Possible risks and complications

Side effects of intravitreal injection can be classified into two categories: drug-related side effects and injection-related side effects. For example, in an intravitreal steroid injection, complications could be divided into steroid-related adverse effects and injection-related adverse effects, in which the former most commonly include cataract formation and increase in intraocular pressure (IOP).

Other examples of potential adverse effects are listed as follows:

  • Discomfort and pain in the injection sites
  • Bleeding (e.g. subconjunctival, vitreous or retinal hemorrhage)
  • Vitreous reflux (the reflux of fluid from the vitreous cavity, which contains a mixture of vitreous humor and the drug administered)
  • Floaters (black/grey spots, small shapes or string in vision)
  • Infectious endophthalmitis
  • Pseudoendophthalmitis
  • Ocular hypertension, i.e. increase in intraocular pressure (IOP)
  • Cataract (when the needle accidentally hits the lens), or other damage to lens
  • Rhegmatogenous retinal detachment
  • Toxic effects of medication

A surgery may be required to treat certain severe complications. Some of the above complications could also lead to blindness, or even loss of the eye (in the case of a severe infection).

Precautions

Precautions should be taken before, during, and after the injection to lower the chances of complications:

Pre-treatment

  • Topical antiseptic is important to prevent potential bacterial infection. Common antiseptics used include povidone-iodine (reducing the risk of endophthalmitis) and chlorhexidine (predominantly to counter-act adverse effects caused by povidone-iodine in the aqueous form).
  • Pre-injection antibiotics might be given to prevent potential bacterial infection.
  • Hand sterilization to eradicate microorganisms on the hands of the physician prior to the injection.
  • Sterile gloves should be used.
  • Collection of comprehensive information of the patient on health problems, allergies, bleeding tendencies, and medicines taken (including any over-the-counter medicines) to avoid related complications.

During the injection

  • Masks, drapes, and silence (i.e. both the ophthalmologist should not talk), to minimize aerosolization via respiratory droplets.

Post-treatment

  • Post-injection antibiotics could be given to prevent potential bacterial infection, but is not included in the standard procedures of intravitreal injection.
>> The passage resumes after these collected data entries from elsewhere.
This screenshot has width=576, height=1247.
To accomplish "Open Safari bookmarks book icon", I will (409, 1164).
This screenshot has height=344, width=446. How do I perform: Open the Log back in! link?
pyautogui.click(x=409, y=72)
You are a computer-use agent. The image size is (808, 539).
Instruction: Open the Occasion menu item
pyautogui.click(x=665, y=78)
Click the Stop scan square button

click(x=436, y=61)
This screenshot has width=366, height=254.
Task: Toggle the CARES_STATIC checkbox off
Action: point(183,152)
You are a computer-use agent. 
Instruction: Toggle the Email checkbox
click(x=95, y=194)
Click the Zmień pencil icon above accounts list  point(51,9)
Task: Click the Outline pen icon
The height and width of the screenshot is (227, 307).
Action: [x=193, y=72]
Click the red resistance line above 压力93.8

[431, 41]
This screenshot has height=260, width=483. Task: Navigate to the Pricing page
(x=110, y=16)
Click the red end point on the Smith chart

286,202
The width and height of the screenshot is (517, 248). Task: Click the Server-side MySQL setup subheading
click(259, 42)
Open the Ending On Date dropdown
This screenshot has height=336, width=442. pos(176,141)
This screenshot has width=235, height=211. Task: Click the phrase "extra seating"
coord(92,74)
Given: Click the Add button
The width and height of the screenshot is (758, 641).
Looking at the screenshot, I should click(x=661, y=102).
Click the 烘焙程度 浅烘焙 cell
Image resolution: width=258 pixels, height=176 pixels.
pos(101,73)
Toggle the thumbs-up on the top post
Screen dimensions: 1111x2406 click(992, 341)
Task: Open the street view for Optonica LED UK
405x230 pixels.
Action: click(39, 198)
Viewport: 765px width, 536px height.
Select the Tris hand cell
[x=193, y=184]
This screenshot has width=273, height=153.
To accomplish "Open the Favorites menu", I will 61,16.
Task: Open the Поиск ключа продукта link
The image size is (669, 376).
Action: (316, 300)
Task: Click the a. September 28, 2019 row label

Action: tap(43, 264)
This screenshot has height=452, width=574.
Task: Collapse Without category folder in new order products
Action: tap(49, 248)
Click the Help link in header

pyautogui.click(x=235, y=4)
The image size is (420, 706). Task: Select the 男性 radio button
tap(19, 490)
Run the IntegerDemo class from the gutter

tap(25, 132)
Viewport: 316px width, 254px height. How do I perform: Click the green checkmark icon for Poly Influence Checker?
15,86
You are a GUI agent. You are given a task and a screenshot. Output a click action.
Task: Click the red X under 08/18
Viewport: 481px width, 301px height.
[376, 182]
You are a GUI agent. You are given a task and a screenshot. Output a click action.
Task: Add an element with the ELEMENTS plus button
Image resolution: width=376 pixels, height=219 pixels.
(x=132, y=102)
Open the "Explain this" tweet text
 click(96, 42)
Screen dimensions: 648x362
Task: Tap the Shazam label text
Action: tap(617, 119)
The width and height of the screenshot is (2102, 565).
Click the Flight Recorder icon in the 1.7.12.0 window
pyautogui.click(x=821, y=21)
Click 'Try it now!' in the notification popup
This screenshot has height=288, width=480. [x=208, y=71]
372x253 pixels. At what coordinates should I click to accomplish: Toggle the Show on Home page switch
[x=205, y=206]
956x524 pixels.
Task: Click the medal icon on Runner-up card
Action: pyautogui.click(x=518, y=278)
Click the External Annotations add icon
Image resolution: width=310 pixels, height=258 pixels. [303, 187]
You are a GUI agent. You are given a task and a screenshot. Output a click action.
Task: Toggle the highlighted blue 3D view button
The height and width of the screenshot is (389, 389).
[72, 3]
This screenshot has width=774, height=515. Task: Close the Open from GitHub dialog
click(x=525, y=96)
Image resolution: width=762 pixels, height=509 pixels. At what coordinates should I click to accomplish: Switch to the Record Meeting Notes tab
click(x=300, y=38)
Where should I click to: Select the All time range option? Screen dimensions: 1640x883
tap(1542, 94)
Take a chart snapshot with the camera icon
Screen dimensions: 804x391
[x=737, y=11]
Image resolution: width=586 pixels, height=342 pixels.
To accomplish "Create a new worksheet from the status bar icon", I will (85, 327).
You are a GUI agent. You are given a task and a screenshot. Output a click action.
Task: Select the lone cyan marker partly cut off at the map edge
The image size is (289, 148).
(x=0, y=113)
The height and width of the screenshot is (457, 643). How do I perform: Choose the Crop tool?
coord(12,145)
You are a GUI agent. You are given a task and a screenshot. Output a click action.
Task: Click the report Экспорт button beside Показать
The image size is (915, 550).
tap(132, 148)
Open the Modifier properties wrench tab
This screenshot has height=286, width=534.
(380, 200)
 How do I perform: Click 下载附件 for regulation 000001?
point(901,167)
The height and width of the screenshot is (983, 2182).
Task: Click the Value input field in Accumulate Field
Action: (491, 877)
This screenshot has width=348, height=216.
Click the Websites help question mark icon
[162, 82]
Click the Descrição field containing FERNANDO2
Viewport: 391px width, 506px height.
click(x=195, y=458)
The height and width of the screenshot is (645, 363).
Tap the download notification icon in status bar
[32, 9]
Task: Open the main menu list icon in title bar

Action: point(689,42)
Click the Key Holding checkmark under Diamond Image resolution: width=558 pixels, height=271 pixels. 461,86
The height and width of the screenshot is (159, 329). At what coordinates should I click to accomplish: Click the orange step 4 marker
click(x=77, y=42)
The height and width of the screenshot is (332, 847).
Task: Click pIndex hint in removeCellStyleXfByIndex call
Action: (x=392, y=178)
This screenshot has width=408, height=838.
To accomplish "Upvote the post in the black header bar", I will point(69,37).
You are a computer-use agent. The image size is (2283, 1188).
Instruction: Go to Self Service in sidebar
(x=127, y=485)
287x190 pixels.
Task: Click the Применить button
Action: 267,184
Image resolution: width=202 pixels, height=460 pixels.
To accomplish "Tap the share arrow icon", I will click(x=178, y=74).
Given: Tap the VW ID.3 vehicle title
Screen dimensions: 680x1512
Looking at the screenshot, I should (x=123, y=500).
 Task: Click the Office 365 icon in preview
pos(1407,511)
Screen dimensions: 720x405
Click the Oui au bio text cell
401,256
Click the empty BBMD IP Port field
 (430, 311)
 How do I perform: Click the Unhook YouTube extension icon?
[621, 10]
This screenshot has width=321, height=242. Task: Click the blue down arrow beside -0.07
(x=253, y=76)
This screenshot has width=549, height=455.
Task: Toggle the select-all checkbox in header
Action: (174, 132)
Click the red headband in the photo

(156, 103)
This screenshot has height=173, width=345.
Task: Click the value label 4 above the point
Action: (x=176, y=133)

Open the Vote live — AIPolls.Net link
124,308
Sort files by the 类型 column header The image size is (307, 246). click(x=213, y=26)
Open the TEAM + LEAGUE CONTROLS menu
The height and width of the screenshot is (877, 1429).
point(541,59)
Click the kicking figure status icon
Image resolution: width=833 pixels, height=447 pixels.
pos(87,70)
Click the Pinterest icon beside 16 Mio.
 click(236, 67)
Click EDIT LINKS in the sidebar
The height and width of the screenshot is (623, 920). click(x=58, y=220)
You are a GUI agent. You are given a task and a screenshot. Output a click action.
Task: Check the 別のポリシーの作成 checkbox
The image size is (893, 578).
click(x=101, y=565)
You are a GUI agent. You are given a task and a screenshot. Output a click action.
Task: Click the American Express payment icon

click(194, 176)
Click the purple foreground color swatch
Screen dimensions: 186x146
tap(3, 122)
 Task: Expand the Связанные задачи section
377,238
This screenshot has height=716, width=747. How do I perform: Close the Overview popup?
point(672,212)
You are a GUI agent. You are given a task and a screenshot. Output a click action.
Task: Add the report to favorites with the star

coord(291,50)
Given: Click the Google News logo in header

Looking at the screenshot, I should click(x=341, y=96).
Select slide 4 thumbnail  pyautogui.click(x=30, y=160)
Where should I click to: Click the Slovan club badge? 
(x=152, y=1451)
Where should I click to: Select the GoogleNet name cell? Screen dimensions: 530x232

Some studies show that it has no statistically significant benefit in preventing endophthalmitis, whereas other studies indicate that it can increase conjunctival bacterial resistance.
  • Rubbing of eyes and swimming should be avoided for days after intravitreal injection.
  • Eye pain or discomfort, redness, light sensitivity and changes in vision should be reported to intravitreal injection providers.